When Sean Barbett came back that afternoon, he found Judith still hard at work, stretching her back as she contemplated with satisfaction the enormous pile of dead plants, living weeds, cuttings and prunings which she had cleared. ‘We’ll let it settle and then, you can have a bonfire night, or, as I say, we’ll call the Council.’ She gestured to the gunge piled by the door. ‘You must have had a squatter?’ He didn’t answer.

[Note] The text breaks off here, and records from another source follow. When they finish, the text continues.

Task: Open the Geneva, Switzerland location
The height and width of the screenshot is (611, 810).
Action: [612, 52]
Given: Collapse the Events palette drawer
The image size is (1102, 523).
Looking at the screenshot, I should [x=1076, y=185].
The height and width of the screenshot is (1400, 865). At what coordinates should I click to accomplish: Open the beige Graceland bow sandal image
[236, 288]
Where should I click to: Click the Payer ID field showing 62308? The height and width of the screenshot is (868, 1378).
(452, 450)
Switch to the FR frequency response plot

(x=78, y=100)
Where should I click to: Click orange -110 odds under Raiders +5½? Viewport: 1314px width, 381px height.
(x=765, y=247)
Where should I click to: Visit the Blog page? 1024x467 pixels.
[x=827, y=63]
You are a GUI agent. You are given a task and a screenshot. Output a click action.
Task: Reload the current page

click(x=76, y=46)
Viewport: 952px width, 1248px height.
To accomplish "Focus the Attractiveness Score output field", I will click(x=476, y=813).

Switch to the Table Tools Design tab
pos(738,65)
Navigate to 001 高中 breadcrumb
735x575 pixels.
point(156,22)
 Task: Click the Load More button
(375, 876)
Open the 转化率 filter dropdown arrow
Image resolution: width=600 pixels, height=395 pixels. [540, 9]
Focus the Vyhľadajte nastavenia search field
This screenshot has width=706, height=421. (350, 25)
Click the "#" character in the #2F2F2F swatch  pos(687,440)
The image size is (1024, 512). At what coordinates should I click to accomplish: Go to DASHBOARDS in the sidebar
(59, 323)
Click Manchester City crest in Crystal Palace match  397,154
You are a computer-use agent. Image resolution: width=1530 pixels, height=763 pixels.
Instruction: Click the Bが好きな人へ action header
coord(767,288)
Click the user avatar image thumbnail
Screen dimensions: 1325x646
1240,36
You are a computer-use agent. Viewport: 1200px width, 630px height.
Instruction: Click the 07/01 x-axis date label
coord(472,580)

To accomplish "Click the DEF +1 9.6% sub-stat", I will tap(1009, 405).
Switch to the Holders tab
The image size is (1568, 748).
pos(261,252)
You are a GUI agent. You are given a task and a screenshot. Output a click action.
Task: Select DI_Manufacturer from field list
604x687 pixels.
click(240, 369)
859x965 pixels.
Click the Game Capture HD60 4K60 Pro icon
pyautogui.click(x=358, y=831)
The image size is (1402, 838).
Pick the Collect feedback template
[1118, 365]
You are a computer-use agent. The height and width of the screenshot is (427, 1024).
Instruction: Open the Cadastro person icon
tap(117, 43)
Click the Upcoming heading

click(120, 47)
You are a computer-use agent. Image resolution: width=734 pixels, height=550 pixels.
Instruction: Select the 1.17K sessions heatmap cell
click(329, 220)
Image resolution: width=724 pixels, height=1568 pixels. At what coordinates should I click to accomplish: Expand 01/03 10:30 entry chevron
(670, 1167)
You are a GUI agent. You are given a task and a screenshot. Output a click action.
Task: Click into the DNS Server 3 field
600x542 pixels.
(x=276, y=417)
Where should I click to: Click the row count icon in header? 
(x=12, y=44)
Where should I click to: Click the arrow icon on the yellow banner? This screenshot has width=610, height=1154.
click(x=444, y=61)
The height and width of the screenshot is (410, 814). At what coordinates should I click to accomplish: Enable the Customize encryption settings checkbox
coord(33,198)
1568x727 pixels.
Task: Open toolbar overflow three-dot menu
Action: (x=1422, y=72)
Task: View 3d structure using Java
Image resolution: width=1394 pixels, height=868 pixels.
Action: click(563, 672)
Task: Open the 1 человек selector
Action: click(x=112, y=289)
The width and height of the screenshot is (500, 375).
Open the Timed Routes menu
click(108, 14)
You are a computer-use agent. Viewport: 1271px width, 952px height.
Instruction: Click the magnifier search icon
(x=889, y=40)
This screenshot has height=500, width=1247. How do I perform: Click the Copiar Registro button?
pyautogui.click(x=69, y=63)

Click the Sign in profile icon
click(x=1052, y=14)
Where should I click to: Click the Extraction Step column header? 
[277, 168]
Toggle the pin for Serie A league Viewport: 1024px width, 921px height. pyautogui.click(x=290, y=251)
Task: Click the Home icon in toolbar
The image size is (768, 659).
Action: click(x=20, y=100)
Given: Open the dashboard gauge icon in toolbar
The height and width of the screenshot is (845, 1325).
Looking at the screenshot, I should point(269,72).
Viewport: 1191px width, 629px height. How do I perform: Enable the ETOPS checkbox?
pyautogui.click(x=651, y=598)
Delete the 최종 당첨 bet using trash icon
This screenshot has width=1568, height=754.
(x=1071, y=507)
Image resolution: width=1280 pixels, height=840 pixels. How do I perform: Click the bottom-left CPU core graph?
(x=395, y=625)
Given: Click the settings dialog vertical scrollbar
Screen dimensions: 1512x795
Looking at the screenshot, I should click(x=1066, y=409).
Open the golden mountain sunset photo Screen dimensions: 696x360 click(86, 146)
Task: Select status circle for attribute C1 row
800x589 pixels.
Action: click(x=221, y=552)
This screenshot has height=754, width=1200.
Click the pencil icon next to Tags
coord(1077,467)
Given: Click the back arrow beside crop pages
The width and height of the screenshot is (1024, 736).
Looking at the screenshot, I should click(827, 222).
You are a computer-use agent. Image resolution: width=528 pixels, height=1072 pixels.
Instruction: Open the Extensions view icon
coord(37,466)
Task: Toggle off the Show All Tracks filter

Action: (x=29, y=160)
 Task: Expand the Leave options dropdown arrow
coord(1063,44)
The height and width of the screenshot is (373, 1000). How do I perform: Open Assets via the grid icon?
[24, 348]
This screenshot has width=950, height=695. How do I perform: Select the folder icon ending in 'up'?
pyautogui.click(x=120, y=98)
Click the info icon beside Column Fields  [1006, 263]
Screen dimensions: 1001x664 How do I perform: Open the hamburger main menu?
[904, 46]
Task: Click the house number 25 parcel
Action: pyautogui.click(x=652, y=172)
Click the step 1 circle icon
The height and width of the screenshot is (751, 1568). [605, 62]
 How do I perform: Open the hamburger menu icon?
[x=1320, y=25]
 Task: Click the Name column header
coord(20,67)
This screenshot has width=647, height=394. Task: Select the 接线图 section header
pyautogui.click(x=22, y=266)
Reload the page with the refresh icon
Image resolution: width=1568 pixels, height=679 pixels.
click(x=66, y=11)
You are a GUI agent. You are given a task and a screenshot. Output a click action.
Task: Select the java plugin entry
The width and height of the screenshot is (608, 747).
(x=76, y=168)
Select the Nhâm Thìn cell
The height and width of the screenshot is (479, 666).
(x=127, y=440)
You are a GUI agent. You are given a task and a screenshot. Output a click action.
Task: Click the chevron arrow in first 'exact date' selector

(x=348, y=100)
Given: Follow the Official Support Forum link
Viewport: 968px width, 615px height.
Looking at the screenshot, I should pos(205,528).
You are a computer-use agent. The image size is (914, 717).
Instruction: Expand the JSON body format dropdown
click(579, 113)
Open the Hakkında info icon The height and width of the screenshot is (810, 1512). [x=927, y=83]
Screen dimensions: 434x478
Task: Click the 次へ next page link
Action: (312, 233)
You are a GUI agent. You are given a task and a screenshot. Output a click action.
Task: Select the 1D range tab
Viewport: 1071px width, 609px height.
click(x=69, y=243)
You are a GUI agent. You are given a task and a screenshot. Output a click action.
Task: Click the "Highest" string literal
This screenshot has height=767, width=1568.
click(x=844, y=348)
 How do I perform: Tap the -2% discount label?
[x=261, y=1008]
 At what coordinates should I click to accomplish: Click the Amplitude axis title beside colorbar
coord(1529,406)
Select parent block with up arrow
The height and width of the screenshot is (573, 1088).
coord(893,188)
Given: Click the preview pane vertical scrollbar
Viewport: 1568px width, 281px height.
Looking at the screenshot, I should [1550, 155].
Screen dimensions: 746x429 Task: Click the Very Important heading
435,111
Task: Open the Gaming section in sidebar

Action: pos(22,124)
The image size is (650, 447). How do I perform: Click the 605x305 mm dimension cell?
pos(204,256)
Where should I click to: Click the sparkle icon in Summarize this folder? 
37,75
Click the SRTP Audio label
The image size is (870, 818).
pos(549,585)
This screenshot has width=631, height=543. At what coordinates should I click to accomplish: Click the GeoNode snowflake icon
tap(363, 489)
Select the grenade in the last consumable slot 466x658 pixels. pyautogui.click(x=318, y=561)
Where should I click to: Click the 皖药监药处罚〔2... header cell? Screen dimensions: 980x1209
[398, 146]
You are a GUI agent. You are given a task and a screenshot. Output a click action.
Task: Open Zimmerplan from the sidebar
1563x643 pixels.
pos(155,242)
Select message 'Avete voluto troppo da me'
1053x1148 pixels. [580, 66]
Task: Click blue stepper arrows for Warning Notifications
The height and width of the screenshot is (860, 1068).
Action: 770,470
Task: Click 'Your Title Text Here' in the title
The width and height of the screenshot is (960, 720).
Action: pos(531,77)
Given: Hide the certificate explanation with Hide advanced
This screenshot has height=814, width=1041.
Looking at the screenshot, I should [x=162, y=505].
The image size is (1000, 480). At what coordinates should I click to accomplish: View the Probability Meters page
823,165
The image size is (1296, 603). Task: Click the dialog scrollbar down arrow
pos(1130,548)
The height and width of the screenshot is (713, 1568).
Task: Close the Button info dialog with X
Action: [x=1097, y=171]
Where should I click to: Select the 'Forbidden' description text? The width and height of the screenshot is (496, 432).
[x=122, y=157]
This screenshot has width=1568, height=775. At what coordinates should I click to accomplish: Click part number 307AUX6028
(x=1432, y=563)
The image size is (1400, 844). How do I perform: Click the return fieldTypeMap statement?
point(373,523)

He was wearing a suit and he pulled the tie loose and drew it through and rolled it in his hands, and nodded approvingly at the heap she’d made. ‘Crumbs, you certainly get down to things.’
He sighed and turned, then turned back and asked her in.
Leaving her boots standing outside the back door, she asked him for the combination of the padlock. ‘Oh, you don’t want to go in there. If you think the garden’s a mess…’ ‘I thought I’d keep my stuff there save coming through the house.’ He’d shown her his garden equipment, such as it was, stowed in the broom cupboard under the stairs. ‘No need.’ He shook his head. ‘Well, I bring most of what’s necessary with me, I suppose.’ It wasn’t ideal, as she couldn’t come on her bicycle if she had to bring large tools and couldn’t leave them during the duration of the job. ‘I had a wife,’ he said. ‘They say ‘partner’ now, but I still think of her as my wife though we weren’t official, but even so. She lived here, and it’s her things in the shed, you see.’[ ...]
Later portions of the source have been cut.